FIG. 3 is a schematic sectional diagram showing a fuel injection device according to a second embodiment of the present invention;

FIG. 4 is a schematic sectional diagram showing a fuel injection device according to a third embodiment of the present invention; and

FIG. 5 is a schematic sectional diagram showing a fuel injection device of a comparative example.

DETAILED DESCRIPTION OF EXAMPLE EMBODIMENTS

Hereinafter, embodiments of the present invention will be described with reference to the drawings.

First Embodiment

FIG. 1 shows a fuel injection device according to a first embodiment of the present invention. The fuel injection device 1 is fixed to each cylinder of a diesel engine, for example. The fuel injection device 1 injects high-pressure fuel, which is stored in a common rail in a pressure accumulation state, into each cylinder. The fuel injection device 1 has a nozzle body 20, a needle 30 as a valve member, a needle guide cylinder 40, a lid member 50, a piston guide cylinder 70 as a cylinder member, a piston 80, a piezo driver 90 as a driver, a pushing member 95 and the like.

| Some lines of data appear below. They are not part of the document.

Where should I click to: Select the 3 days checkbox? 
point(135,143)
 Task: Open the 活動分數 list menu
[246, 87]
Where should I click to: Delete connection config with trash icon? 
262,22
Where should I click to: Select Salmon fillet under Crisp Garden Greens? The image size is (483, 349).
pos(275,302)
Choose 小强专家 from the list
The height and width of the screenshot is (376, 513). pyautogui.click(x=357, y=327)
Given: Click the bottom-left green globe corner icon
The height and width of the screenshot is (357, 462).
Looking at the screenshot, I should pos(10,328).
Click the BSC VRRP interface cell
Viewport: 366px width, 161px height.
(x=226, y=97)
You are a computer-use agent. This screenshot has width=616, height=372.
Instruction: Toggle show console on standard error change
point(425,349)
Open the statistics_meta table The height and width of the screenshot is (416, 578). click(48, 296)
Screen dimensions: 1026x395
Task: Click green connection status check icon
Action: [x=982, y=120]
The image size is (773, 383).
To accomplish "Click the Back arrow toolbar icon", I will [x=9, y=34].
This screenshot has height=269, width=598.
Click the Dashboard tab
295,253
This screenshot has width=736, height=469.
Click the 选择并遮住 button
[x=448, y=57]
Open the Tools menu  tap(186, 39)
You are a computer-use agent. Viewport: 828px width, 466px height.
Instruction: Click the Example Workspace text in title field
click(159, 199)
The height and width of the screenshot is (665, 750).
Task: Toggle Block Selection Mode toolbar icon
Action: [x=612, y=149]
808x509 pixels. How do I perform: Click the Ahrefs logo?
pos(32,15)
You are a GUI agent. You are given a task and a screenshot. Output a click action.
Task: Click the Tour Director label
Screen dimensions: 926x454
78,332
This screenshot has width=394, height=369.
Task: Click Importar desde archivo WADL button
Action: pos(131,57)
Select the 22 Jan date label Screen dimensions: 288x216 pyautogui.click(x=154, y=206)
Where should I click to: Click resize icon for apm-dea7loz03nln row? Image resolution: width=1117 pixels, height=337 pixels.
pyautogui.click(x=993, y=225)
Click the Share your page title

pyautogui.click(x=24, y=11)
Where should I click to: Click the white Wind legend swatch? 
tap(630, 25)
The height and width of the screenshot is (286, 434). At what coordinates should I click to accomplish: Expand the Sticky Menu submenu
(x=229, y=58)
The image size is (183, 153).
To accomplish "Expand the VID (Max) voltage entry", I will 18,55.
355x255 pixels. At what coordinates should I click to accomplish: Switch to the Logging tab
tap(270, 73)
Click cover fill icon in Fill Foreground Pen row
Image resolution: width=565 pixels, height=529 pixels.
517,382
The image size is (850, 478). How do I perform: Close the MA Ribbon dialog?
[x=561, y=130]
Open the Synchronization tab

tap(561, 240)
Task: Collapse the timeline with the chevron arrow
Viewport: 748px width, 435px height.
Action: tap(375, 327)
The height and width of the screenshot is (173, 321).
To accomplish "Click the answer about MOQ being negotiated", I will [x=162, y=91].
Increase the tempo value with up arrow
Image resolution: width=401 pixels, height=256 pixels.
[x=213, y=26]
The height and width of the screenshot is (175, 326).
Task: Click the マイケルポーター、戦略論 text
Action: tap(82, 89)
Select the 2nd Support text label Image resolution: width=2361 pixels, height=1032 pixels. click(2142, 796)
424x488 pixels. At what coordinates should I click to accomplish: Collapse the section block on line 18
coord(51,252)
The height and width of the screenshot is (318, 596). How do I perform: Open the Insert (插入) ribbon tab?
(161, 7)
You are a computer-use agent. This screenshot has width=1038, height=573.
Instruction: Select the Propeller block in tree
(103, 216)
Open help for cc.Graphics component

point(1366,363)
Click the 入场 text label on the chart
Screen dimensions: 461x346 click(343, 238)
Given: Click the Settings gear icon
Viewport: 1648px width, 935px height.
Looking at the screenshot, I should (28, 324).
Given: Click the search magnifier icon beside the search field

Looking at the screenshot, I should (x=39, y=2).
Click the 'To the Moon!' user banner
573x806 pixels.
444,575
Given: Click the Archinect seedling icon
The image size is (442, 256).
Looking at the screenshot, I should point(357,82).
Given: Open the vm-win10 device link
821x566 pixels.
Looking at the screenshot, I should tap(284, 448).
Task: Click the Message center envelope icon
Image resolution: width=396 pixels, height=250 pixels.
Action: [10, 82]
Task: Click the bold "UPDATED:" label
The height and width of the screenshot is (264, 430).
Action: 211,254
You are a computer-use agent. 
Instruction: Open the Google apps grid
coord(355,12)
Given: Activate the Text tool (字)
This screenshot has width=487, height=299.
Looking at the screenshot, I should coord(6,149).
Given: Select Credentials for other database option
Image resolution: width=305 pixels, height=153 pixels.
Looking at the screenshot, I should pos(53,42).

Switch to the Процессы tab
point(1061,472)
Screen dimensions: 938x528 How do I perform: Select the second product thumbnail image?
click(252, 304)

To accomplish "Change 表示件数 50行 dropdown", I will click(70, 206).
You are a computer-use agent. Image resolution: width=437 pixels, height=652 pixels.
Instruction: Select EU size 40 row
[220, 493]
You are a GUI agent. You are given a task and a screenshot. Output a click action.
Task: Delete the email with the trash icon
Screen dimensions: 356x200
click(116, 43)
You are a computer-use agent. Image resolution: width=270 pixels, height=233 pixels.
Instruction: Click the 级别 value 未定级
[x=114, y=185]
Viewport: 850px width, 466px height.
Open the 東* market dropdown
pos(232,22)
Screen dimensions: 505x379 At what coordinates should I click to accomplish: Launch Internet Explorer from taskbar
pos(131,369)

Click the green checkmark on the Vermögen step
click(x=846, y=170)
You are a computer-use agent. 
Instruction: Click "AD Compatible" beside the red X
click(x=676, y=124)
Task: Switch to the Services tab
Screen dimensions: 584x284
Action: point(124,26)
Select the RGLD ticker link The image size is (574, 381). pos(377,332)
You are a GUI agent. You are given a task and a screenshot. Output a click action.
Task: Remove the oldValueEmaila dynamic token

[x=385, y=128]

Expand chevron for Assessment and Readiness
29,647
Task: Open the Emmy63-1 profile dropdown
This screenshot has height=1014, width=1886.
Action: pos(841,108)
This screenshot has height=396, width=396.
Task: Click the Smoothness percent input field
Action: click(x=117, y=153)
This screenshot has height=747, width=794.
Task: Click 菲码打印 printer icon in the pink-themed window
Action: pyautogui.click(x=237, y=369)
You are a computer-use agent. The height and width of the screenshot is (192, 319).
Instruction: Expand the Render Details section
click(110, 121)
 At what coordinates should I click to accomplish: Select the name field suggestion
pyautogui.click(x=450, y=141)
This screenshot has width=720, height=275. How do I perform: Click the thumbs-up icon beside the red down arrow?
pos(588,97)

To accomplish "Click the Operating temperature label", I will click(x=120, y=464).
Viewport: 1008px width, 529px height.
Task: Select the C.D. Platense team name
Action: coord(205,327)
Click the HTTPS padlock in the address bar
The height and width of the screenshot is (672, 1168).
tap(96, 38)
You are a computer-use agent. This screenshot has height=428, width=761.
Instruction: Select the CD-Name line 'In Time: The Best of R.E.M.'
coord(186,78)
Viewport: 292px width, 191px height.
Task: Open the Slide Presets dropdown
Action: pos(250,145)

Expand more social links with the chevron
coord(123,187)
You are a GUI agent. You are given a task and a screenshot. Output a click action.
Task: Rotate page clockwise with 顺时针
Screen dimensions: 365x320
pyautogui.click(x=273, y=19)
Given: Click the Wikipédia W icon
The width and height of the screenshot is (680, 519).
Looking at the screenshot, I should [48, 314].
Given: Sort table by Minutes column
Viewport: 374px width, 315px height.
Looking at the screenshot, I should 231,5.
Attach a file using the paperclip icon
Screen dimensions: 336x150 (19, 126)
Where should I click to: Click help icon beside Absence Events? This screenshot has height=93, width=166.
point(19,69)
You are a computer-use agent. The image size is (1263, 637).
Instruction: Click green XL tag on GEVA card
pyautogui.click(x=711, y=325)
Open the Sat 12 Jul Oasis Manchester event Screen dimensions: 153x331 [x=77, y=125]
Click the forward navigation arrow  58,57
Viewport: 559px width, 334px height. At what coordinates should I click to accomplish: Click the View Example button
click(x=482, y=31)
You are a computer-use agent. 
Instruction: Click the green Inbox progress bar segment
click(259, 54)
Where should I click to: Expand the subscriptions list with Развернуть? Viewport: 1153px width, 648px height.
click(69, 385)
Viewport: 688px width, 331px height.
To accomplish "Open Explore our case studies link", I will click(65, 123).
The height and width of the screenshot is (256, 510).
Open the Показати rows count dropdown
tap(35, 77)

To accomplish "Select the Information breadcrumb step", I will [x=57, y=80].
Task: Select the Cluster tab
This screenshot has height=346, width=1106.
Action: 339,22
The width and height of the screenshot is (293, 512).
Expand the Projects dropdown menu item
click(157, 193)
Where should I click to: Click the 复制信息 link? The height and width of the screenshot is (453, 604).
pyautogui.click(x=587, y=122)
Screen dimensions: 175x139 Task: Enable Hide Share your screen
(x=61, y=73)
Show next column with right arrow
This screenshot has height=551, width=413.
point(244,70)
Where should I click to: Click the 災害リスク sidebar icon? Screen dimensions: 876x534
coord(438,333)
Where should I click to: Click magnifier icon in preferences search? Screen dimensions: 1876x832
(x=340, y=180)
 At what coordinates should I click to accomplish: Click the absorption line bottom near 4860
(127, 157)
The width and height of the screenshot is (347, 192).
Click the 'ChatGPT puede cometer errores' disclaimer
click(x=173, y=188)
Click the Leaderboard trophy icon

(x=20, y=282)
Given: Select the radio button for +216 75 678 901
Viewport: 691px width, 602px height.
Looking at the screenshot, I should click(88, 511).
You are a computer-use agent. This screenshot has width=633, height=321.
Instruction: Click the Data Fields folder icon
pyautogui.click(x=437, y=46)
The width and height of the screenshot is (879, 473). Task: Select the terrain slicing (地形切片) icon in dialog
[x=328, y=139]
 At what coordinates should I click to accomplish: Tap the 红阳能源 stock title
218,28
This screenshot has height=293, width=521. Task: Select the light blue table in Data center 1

The nozzle body 20 is formed in a cylindrical shape, and an injection hole 21 is formed in an end of the nozzle body 20. The injection hole 21 provides communication between an inner wall and an outer wall of the nozzle body 20. A fuel sump chamber 101 is formed on an inlet side of the injection hole 21. A valve seat 22 is formed on the inner wall of the nozzle body 20 between the fuel sump chamber 101 and the inlet of the injection hole 21. An inlet port 23 communicating with the common rail (not shown) is formed in the nozzle body 20. A fuel passage 100 is formed in the nozzle body 20. The fuel at pressure substantially equal to the pressure in the common rail is supplied to the fuel passage 100. The fuel sump chamber 101 constitutes a part of the fuel passage 100.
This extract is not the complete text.